Roller disco et concerts : le cœur du festival
« Johnny on t’aime ! ». L’ambiance Rock and Roll des années 80 était au rendez-vous, pour le plus grand plaisir des fans en délire. Pour l’occasion, un concert sensationnel de Johnny Hallyday, légende de la chanson française, a été programmé à l’Atrium, devant une foule hystérique qui criait son nom en levant les mains au ciel. Durant le show endiablé du sosie parfait du chanteur, qui a allumé le feu avec sa guitare pendant près de 30 minutes, les étudiants se sont mis à bouger sur la piste de danse. Transformée en piste de roller disco, la salle a vu les étudiants s’inviter dans l’arène. Avec leurs rollers aux pieds, ils ont dansé et chanté, rendant hommage aux soirées disco où l’on dansait le « bump », entre deux cigarettes. Après cette balade musicale, certains chanceux ont pu prendre quelques photos avec Charlie Chaplin, apparu pour l’occasion, pour écouter la voix suave du rockeur français.

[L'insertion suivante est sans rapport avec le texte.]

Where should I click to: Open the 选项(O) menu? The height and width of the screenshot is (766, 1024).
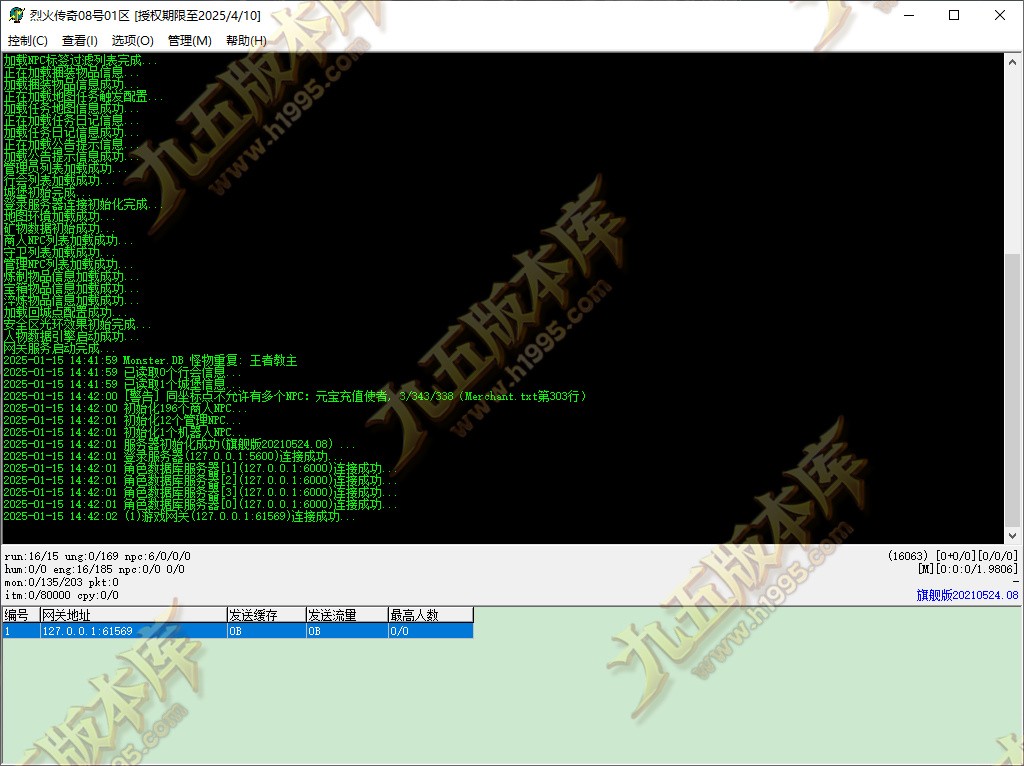pos(133,40)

De l’autre côté, au niveau de la chapelle de l’Université Catholique de Lille, la voix divine d’Edith Piaf est revenue d’entre les morts le temps d’une soirée. Le concert à la bougie, célébré humblement par son interprète, ému aux larmes au moment de revisiter les classiques de la diva française (La Foule, La Vie en rose), a transformé la soirée en une nuit de souvenirs inoubliables. « C’était la meilleure partie de la soirée. La chanteuse était vraiment très talentueuse. » « Quand j’étais petite, je chantais ses chansons dans les souk d’Algérie. C’était magique, »
résument Johanna et Amina, venues toutes les deux de la région parisienne pour assister à l’événement.

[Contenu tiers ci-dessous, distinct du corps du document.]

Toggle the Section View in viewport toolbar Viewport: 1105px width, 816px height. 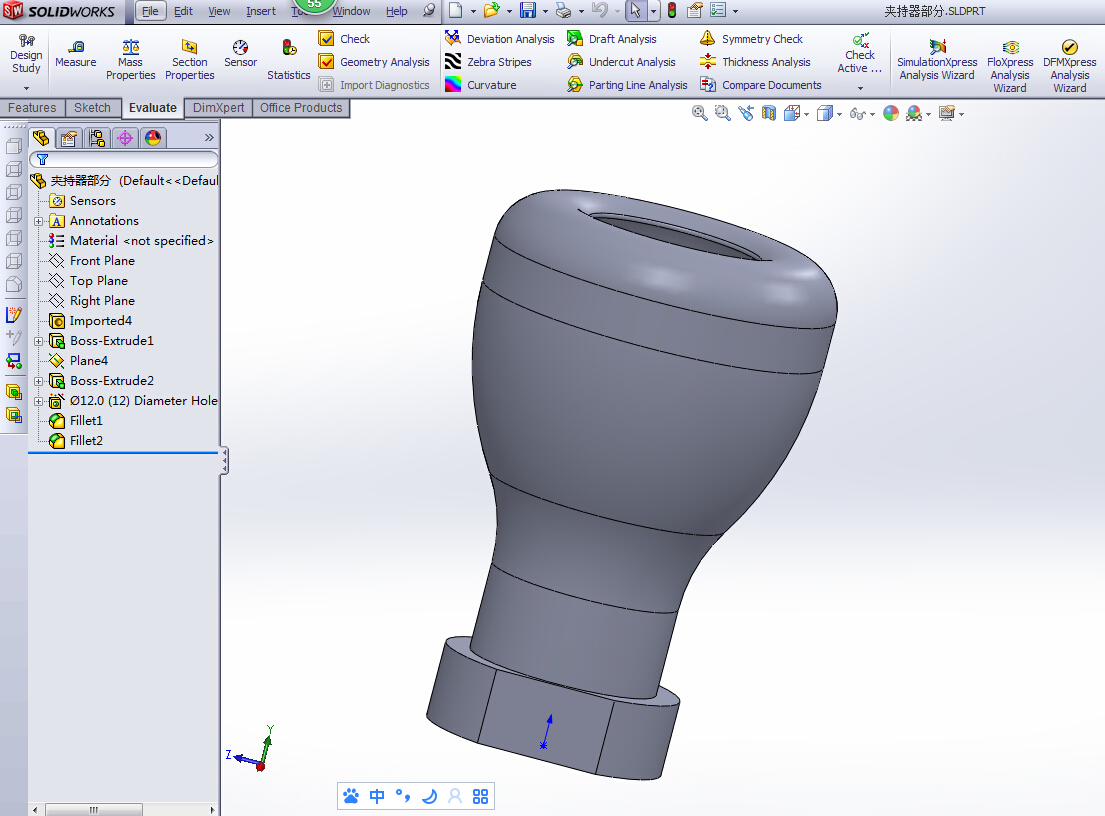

À minuit, une heure qui indique la fin des festivités, les 3 000 festivaliers ont été invités à partir dans le calme. Ils se souviendront d’une soirée riche en couleurs et en émotions, où la joie d’être ensemble, unis par la musique et le pop-corn, a été rendue possible grâce aux talents des organisateurs du « Vintage Festival ».